The maximum duration of treatment was 7 cycles for both groups, unless
progression or unacceptable toxicity occurred. If a patient failed to respond
to the assigned treatment, further treatment was at the discretion of the
investigator. Patients withdrawn from the study before disease progression
could not receive other antitumor therapy until progression was documented,
unless deemed necessary by the investigator. Patients were observed for
1 month after their last study treatment infusion to document any late
adverse events, with a follow-up every 3 months until death, to document
time to progression and survival.

Dose reductions were permitted for severe hematologic and nonhematologic
toxicities other than alopecia and anemia, graded according to NCI Common
Toxicity Criteria. A maximum of 2 dose reductions were allowed per patient--ie,
from 100 to 75 mg/m² and from 75 to 55 mg/m² for docetaxel, and
from 75 to 60 mg/m² and from 60 to 45 mg/m² for doxorubicin.

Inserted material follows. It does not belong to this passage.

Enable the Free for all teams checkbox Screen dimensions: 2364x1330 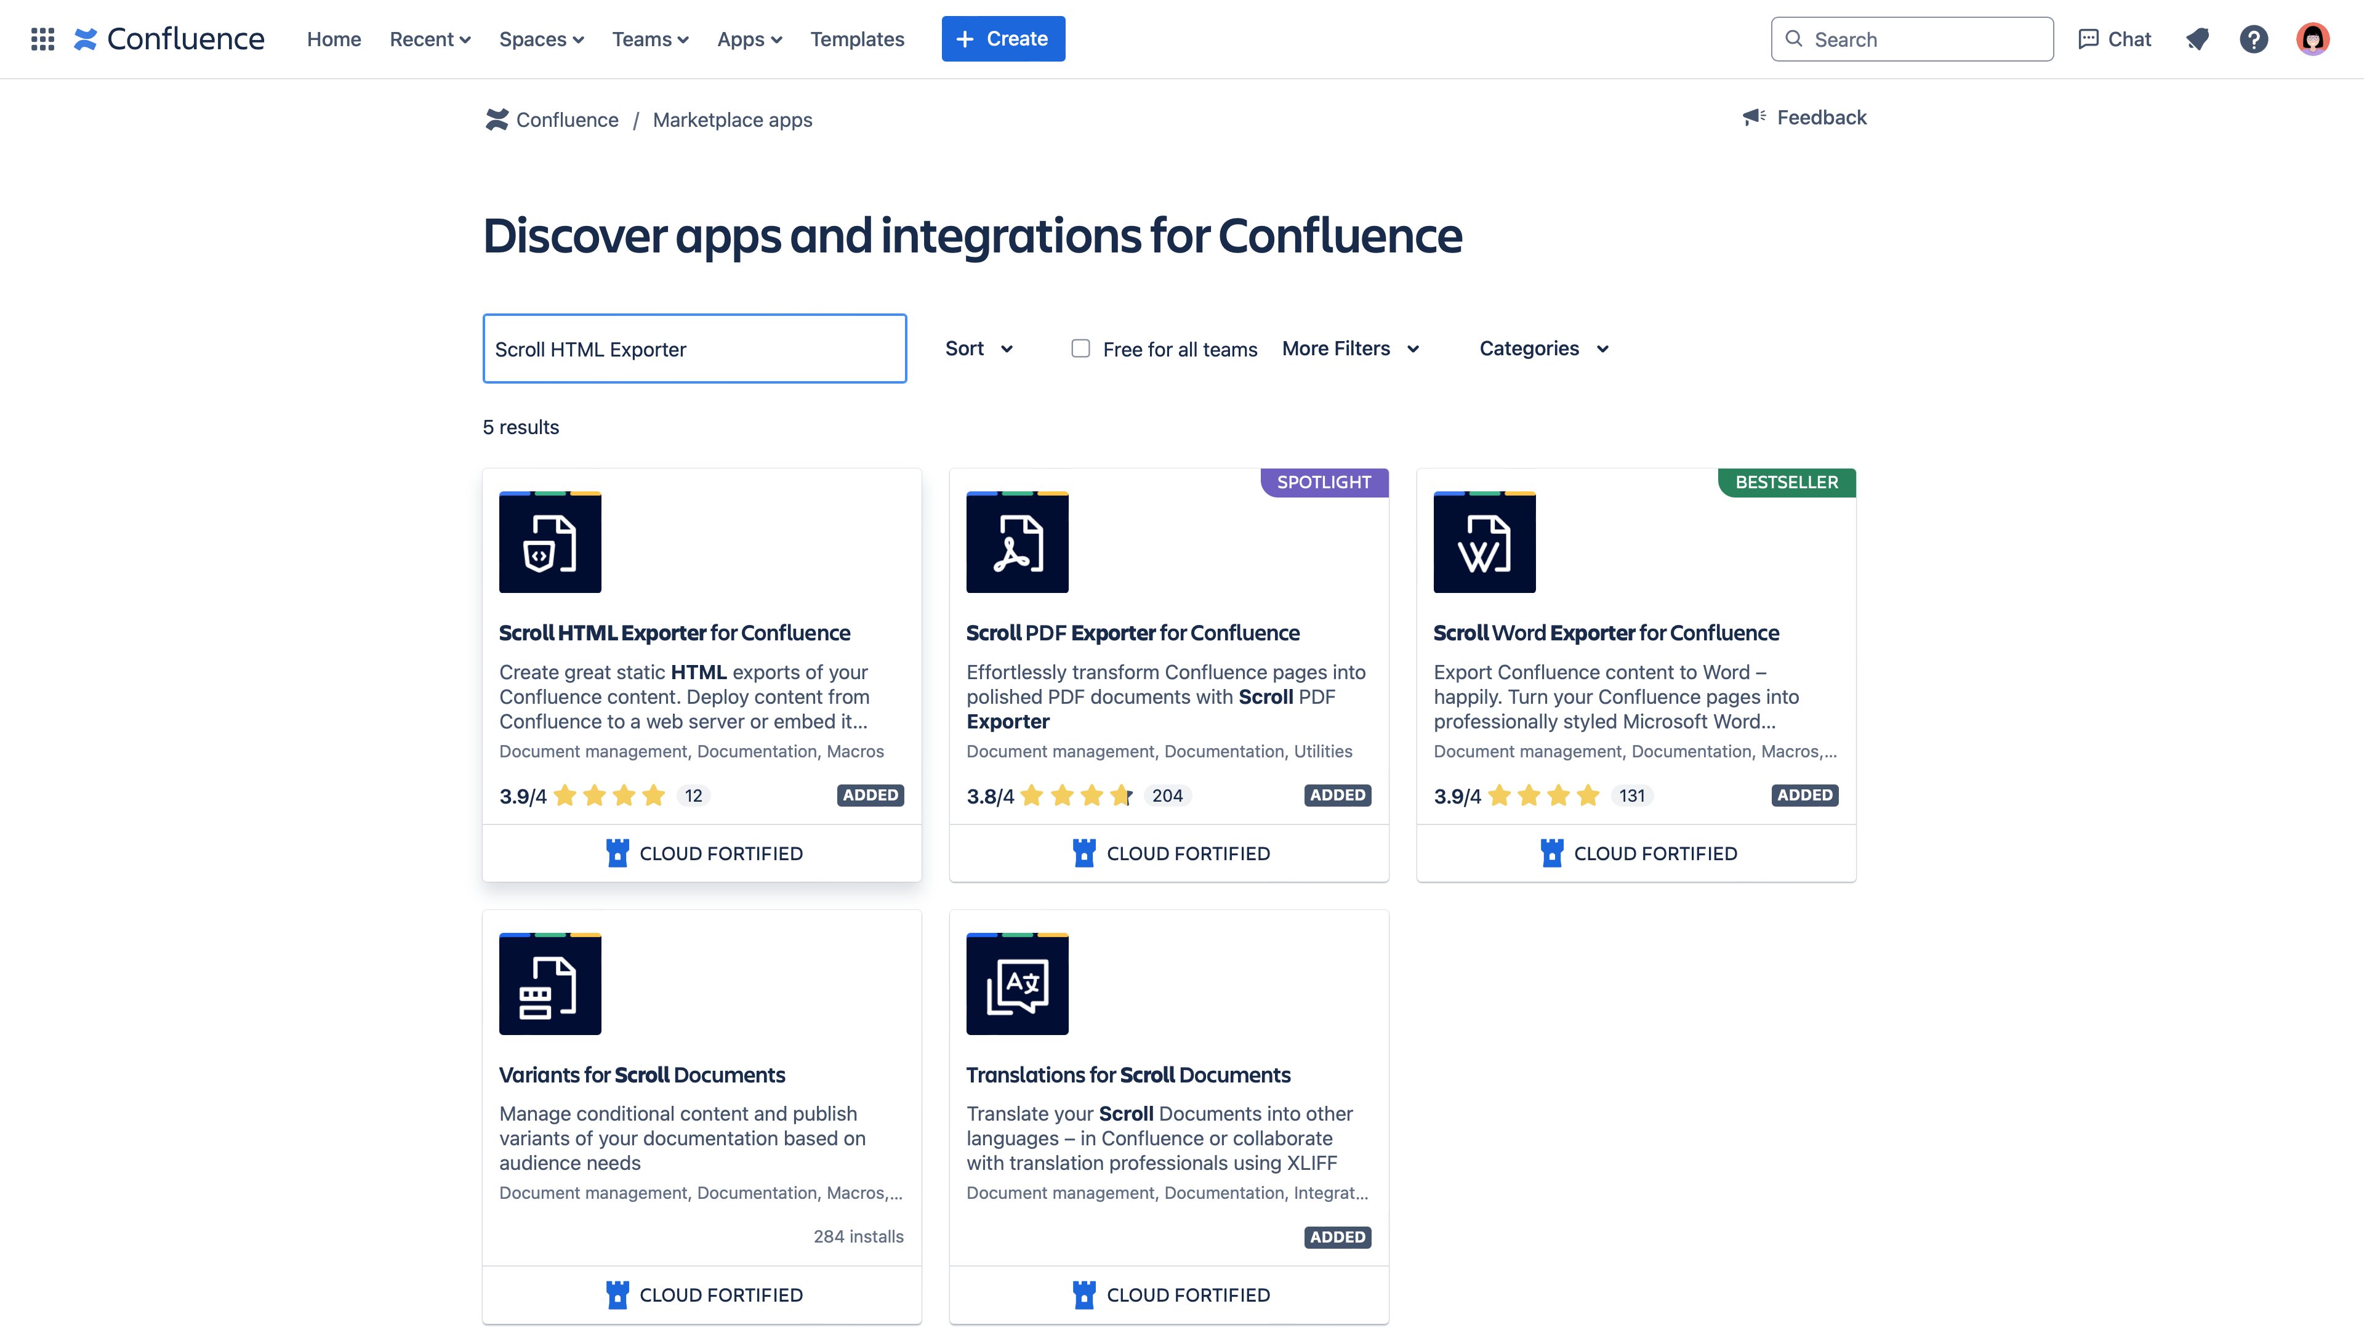pyautogui.click(x=1080, y=348)
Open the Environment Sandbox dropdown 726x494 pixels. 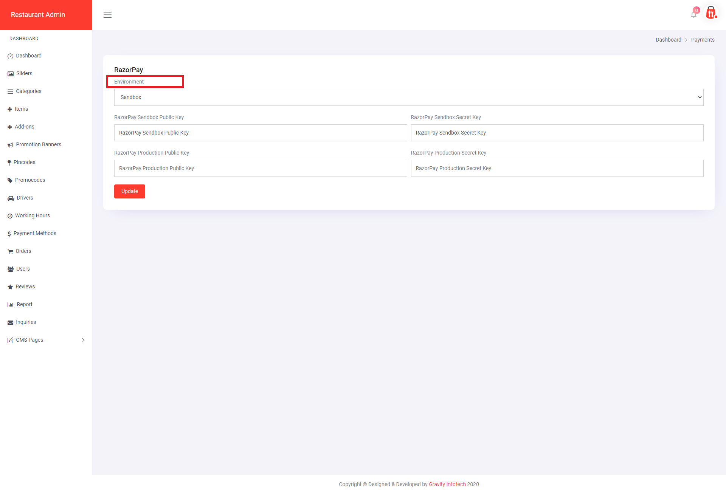tap(408, 98)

Concomitant bisphosphonate treatment was not allowed unless initiated
more than 3 months before the start of the study.

Study Assessments

A complete tumor assessment was performed during the 3 weeks before
the first infusion of study medication, and included chest x-ray, bone
scintigraphy and bone radiological examination, abdominal computed tomography
scan, or ultrasound and physical examination. Bone scintigraphy could be
performed 4 weeks before the first infusion of study medication. All evaluable
and nonevaluable lesions were to be assessed at least every 2 treatment
cycles.

The primary efficacy variable was time to progression, calculated from
the date of randomization to the first progression. Response rate, defined
as the percentage of patients in the group who achieved a complete or partial
response, was a secondary efficacy variable. Patients with disease progression
before the end of the second treatment cycle were considered to have early
progression, whereas patients who received at least 2 cycles of therapy
had their response to treatment classified as follows: complete response,
partial response, stable disease, or progressive disease, according to
the World Health Organization response criteria.

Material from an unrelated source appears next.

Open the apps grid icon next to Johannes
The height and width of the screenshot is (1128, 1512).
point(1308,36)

Weekly blood counts were performed. An initial assessment of left ventricular
ejection fraction was made during the 2 weeks before study entry, using
a multiple-gated acquisition scan or echocardiography; left ventricular
ejection fraction was reassessed after a 400 mg/m² cumulative dose
in the doxorubicin group, and at the end of the study in both treatment
groups. Two types of analysis were performed on left ventricular ejection
fraction: relative decrease in left ventricular ejection fraction from
baseline according to NCI Common Toxicity Criteria, and absolute decrease
in left ventricular ejection fraction from baseline according to the Schwartz
criteria-- ie, a decrease in left ventricular ejection fraction of at least
10 absolute percentage points and below the lower normal limit.[14]

Statistical Analyses

A two-tailed log-rank test was used to compare differences in the median
time to progression between treatment groups. A significance level of 0.001,
according to Peto sequential procedure,[15] was used for this preliminary
evaluation, which was performed after patient accrual was completed. Patients
were required to have received at least 2 cycles of treatment and to have
had at least 1 follow-up tumor assessment to be evaluable for efficacy,
unless disease progression occurred.

Two subpopulations were analyzed for efficacy: a second-line population
comprised of patients who relapsed during treatment or within 12 months
of the end of adjuvant chemotherapy containing an alkylating agent, or
patients who had received 1 previous alkylating chemotherapy regimen for
advanced or metastatic disease; and a first-line population, comprised
of patients who relapsed more than 12 months after the end of adjuvant
chemotherapy containing an alkylating agent and who had not received chemotherapy
for advanced disease. All patients who received at least 1 infusion of
study medication were evaluable for safety. Times-to-event variables were
analyzed by the Kaplan-Meier method. All analyses were performed at least
on the randomized (intent- to-treat) population.